**Estratto fornito:**
┌──

5.2. da tanto consegue la inidoneità delle deduzioni del ricorrente ad inficiare l’accertamento del giudice di merito sia in quanto affidate ad una fonte tratta dal sito del Ministero degli esteri, specificamente destinata all’informazione turistica, il cui scopo e funzione non coincide, se non in parte, con quelli perseguiti nei procedimenti di protezione internazionale (Cass. 8819/2020) sia perché le informazioni che si possono trarre dalla stessa non smentiscono la assenza nell’Edo State di una situazione di violenza generalizzata;

5.3. infine è inammissibile anche il terzo motivo di ricorso: le censure articolate non si confrontano con le ragioni alla base del rigetto della domanda di protezione umanitaria fondate sull’assenza di specifici profili di vulnerabilità, anche alla luce della verifica comparativa tra la situazione in Italia del richiedente e quella alla quale lo stesso sarebbe esposto in caso di rientro nel paese di origine; le argomentazioni alla base della decisione, delle quali è da escludere il denunziato carattere di contraddittorietà ed illogicità, posto che dalle stesse è possibile ricostruire con linearità i presupposti giuridici e fattuali della decisione, non sono inficiate dal riferimento al rischio di subire attentati per mano degli esponenti del partito con i quali l’odierno – ricorrente era entrato, in contrasto posto che tale aspetto del racconto è stato espressamente ritenuto non credibile dal giudice di merito e tale valutazione di non credibilità non è stata validamente censurata in ricorso;

6. non si fa luogo al regolamento delle spese di lite essendosi la parte intimata limitata al deposito di atto di costituzione (al fine dell’eventuale partecipazione all’udienza di discussione) al quale non è seguita alcune ulteriore attività difensiva;

7. sussistono i presupposti processuali per il versamento da parte del ricorrente dell’ulteriore importo a titolo di contributo unificato pari a quello, ove dovuto, previsto per il ricorso a norma dello stesso art. 13, comma 1 bis (Cass. Sez. Un. 23535/2019).

└──

**Informazioni fornite:**
┌──

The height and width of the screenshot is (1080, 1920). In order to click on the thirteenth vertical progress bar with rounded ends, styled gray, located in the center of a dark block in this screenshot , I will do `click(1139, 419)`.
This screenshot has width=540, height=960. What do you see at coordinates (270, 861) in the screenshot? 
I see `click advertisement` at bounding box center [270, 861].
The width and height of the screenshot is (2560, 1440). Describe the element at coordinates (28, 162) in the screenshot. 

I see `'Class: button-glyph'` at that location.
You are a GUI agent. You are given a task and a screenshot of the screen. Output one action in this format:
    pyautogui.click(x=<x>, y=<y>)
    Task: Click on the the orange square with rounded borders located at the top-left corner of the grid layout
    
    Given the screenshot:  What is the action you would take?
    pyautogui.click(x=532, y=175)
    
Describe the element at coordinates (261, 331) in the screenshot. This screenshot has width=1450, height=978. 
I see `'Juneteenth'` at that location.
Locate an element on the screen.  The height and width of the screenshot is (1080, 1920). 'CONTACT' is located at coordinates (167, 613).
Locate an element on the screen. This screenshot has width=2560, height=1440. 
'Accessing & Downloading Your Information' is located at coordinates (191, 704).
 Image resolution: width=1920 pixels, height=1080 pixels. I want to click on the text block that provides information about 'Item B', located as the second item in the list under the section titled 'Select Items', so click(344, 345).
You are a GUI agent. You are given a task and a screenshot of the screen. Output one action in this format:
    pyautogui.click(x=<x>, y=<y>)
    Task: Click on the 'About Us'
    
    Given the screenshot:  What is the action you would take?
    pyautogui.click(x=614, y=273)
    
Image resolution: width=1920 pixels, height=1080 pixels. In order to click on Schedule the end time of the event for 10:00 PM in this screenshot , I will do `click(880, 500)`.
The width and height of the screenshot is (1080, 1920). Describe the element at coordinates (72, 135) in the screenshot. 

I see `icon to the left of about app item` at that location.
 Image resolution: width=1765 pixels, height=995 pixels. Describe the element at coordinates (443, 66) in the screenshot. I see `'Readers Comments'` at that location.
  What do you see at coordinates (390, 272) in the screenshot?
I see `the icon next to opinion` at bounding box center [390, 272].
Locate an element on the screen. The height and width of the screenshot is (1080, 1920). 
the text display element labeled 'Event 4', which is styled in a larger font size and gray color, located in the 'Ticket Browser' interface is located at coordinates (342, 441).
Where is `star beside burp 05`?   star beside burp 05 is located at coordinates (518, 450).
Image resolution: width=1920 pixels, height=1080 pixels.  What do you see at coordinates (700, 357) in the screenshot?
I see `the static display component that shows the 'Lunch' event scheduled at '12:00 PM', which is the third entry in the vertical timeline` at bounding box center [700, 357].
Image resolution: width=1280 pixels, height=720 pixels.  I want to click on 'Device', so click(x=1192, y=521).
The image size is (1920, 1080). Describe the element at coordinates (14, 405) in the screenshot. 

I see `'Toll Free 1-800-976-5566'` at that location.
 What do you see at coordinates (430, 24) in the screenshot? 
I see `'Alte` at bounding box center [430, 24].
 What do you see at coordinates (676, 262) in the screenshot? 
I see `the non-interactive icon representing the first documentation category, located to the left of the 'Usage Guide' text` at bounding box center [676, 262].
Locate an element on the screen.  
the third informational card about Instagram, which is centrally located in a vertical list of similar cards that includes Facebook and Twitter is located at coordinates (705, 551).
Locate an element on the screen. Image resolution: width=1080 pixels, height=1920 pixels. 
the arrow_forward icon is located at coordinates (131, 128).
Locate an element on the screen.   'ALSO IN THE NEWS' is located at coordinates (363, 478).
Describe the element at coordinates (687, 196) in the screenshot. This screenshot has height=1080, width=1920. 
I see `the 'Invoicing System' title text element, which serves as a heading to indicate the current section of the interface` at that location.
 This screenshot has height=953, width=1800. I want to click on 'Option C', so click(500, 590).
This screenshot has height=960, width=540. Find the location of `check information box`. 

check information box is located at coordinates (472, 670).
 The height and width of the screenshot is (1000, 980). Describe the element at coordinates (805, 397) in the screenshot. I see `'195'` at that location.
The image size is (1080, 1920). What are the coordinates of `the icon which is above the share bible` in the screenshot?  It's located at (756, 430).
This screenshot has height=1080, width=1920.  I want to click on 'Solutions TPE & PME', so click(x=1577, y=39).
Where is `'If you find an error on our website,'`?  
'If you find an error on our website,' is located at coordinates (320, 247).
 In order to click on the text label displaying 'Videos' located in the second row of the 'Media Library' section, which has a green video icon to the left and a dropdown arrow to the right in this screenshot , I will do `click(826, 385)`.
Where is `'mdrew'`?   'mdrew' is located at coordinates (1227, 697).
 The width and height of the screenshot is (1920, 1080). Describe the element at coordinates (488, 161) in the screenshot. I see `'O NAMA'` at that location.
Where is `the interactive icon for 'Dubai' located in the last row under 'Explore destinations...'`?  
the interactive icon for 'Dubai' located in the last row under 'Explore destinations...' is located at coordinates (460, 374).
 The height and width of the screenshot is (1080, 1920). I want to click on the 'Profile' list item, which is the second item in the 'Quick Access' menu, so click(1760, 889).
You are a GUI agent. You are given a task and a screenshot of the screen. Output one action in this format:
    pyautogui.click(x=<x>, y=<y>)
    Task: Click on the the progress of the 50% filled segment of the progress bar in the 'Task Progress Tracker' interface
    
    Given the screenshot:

└──

**Attività:**
(1) Nell'estratto sul ricorso per protezione internazionale, a che cosa è specificamente destinata la fonte tratta dal sito del Ministero degli esteri?
(2) Prosegui l'estratto sul ricorso per protezione internazionale dal punto in cui si ferma.
I record riportati non servono per svolgere le attività.

**Soluzioni:**
(1) All'informazione turistica.

(2)
PQM

La Corte dichiara inammissibile il ricorso. Nulla per le spese.

Ai sensi del D.P.R. n. 115 del 2002, art. 13, comma 1 quater, dà atto della sussistenza dei presupposti processuali per il versamento da parte del ricorrente dell’ulteriore importo a titolo di contributo unificato pari a quello previsto per il ricorso, a norma dello stesso art. 13, comma 1-bis, se dovuto.

Così deciso in Roma, il 22 aprile 2021.